Para mim, que moro a poucos quilômetros da Basílica de São Pedro, não é preciso nem ligar o rádio, a TV ou a internet para receber essas notícias, elas chegam por osmose. Até pelo interfone dos prédios. Não é brincadeira, as antenas das rádios do Vaticano são tão potentes que interferem nos interfones de alguns bairros de Roma. Parece cena de filme, mas não é.
Você e Ali tiveram dificuldade para custear a inseminação feita em Barcelona. Esta é a realidade dos casais de lésbicas que desejam engravidar na Itália?
Sim. Essa é, infelizmente, a única solução possível para um casal como nós. Você pode encontrar médicos que praticam inseminação na Itália assumindo a responsabilidade de violar a lei, mas nós não encontramos nenhum. Essas práticas são muito caras, viajar é caro e, para duas meninas de classe média, trabalhar em dois ou três empregos é a única maneira de arcar com isso — e foi o que fizemos. Para quem tem recursos econômicos diferentes, talvez não seja necessário trabalhar o triplo, mas, de toda forma, não é uma trajetória simples: é preciso arregaçar as mangas para realizar esse sonho.
A Itália reconheceu uma adoção por um casal homoafetivo pela primeira vez em 2017, enquanto você filmava "Mãe+Mãe". O país está caminhando em direção à igualdade de direitos?
A Itália está se mexendo, mas acredito que estamos destinados a continuar essas batalhas por muito tempo. Há muito a se fazer. Acolhi essa notícia, em 2017, com muita esperança — a mesma esperança que coloco em um desfecho positivo para a adoção do meu filho. Ele vai completar cinco anos, mas eu ainda não tenho direitos de mãe reconhecidos.
Qual foi a reação do público e da crítica ao filme?

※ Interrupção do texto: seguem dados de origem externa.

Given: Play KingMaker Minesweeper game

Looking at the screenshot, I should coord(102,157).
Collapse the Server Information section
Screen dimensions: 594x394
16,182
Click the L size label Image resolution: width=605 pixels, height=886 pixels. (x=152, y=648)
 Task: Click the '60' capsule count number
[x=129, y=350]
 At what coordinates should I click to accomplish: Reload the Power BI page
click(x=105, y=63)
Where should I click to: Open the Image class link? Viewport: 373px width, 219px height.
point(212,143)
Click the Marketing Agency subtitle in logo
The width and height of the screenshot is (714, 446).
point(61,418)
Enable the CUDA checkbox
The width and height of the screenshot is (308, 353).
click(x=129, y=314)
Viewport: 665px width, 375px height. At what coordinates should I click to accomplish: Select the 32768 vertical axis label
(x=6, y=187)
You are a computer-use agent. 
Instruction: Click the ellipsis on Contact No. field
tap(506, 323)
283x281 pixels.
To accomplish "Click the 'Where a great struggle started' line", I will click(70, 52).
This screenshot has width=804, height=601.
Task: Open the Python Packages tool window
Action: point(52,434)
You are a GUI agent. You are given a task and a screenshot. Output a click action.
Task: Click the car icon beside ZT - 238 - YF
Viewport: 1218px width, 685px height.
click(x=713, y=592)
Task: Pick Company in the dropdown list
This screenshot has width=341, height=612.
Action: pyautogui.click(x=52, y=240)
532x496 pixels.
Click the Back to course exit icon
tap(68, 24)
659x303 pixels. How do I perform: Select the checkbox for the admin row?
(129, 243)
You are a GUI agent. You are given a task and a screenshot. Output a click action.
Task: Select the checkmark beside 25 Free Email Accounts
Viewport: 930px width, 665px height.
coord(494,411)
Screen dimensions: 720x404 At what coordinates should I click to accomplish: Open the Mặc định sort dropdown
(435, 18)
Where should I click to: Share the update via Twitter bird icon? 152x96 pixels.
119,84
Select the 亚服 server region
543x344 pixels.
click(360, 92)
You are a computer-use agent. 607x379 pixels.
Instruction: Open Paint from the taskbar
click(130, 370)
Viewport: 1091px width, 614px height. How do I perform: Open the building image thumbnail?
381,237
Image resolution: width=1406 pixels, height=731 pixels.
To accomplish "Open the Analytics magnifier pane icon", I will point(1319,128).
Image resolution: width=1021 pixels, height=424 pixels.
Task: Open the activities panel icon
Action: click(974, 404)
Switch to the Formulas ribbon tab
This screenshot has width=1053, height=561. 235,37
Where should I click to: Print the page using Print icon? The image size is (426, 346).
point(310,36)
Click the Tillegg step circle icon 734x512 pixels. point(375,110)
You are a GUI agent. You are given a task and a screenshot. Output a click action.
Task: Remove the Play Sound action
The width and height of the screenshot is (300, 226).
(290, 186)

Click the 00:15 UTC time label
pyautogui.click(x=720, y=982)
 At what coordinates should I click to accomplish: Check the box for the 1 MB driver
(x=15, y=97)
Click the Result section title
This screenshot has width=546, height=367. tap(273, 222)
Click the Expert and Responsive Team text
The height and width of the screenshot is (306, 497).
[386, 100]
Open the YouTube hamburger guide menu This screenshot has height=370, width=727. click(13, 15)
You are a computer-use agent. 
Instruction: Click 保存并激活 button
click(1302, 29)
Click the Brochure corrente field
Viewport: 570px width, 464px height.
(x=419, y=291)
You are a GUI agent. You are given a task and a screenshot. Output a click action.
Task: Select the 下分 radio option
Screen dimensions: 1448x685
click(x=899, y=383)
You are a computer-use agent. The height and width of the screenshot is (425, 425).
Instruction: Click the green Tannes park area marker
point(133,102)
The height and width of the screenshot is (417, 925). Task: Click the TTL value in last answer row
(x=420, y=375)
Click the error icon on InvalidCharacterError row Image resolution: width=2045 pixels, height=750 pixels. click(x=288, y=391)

Ele foi muito bem recebido pela crítica e teve uma ampla trajetória internacional, o que me deixou muito feliz. Apesar disso, na Itália, até hoje, não está em nenhuma plataforma de streaming, o que é difícil de entender.
No dia da estreia mundial, no Festival de Cinema de Roma, a cidade estava tomada por uma campanha pró-vida contra famílias homossexuais, nunca vou me esquecer. Ali, soube que tinha feito a coisa certa.
Os cinemas estavam sempre lotados, e as pessoas ficavam e conversavam comigo depois da exibição, tanto sobre o filme quanto sobre experiências pessoas de maternidade ou paternidade homoafetiva. Certamente havia, na plateia, pessoas que pensavam diferente, mas talvez fossem minoria, e ninguém disse nada.
No Brasil, ainda há pouca representação LGBT em filmes e na TV. Acredita que a forma como o cinema nos representa está mudando?
A representação de personagens LGBTQIA+ também é minoritária na Itália e acontece de dois jeitos: ou é usada como cota, em personagens secundários de tramas de maioria masculina hétero, ou são protagonistas gays e lésbicas "que não assustam ninguém", que estão dentro de determinado padrão de comportamento. Quase ninguém produz filmes sobre transexuais na Itália, por exemplo.
Uma verdadeira revolução seria construir personagens profundos, com dilemas, e que ser gay ou lésbica ou transexual seja apenas um detalhe de sua personalidade. Nós não deveríamos precisar ser superheróis para sermos retratados ou aceitos. Devíamos ter o direito de ser pessoas comuns.